REQUEST 1: Retype the passage of the post on sharing the Cleveland shooting video, starting at "This morning, I" and ending at "in Cleveland yesterday.".
REQUEST 2: Write a continuation of the post on sharing the Cleveland shooting video, picking up after its final sentence.

SOURCE EXCERPT:
↓↓↓
This morning, I was greeted with posts on my Facebook timeline with friends and family members threatening others about deleting anyone who shared the horrific video of the senseless shooting that took place in Cleveland yesterday.
Mr. Robert Godwin’s life was snatched from him and the shooter decided to do it live on Facebook. Since then, millions of people have decided to spread the video across social media which has made many Americans upset. https://www.nytimes.com/2017/04/17/us/steve-stephens-video-facebook-live.html?_r=0
While I agree that the video should not have been shared for many reasons, I find it hypocritical that individuals have an issue with it being posted to others’ pages.
I can’t tell you the amount of inconsiderate, disrespectful, and attention-seeking garbage I’ve seen on Facebook, Instagram, and Twitter. People share videos, images, and quotes all day long that should have never been created, let alone shared. However, because people want to be important, liked, or noticed, they will post just about anything for likes, comments, shares, and follows. There is no barrier for most people.
↑↑↑
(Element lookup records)
↓↓↓
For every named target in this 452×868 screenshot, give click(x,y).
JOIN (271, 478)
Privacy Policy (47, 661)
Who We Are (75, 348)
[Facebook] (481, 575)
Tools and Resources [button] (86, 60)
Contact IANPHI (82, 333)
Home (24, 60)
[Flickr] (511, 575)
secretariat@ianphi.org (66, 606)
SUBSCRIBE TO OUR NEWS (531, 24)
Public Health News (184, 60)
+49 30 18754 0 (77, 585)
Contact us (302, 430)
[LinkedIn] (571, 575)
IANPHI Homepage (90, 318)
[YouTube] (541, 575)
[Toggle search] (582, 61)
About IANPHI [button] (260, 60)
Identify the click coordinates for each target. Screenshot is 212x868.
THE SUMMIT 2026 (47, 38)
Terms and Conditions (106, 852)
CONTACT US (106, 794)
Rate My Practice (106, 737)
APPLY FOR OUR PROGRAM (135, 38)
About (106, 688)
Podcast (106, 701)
↑↑↑
EXERCISE OUTPUT 1:
This morning, I was greeted with posts on my Facebook timeline with friends and family members threatening others about deleting anyone who shared the horrific video of the senseless shooting that took place in Cleveland yesterday.

EXERCISE OUTPUT 2:
Where was this outrage last week when the footage from the United Airlines was showing up all over the internet? Where is this frustration when little girls are twerking or teenage boys are flashing money in a rap video they created in their neighborhood? What about the videos of fights that keep popping up? Why is World Star Hip Hop still in existence with all of its foolishness?
I understand why people don’t allow pictures or videos to be taken with cellphones at their weddings anymore. We are such a selfish generation that we don’t think about other people, their feelings, or how our words/actions will impact the next man or woman. We just want the spotlight. Before people can share their proudest moments from their special day, that have been captured professionally, they have already been uploaded for the world to see. Let everyone share their own great news. Stop being in a hurry to tell everything. Learn to be considerate and sensitive about tragedies and other matters.
It is a shame that people have to find out about the deaths of their loved ones on Facebook because we don’t have enough self-control to allow members of the family to call other relatives and the victim’s friends. Social Media has become a drug that many people just can’t get enough of.
What should and shouldn’t be posted on social media is a debate that can only be answered by each individual user. If what someone says or does bothers me enough, I just unfollow them without saying a word to them or making a public service announcement.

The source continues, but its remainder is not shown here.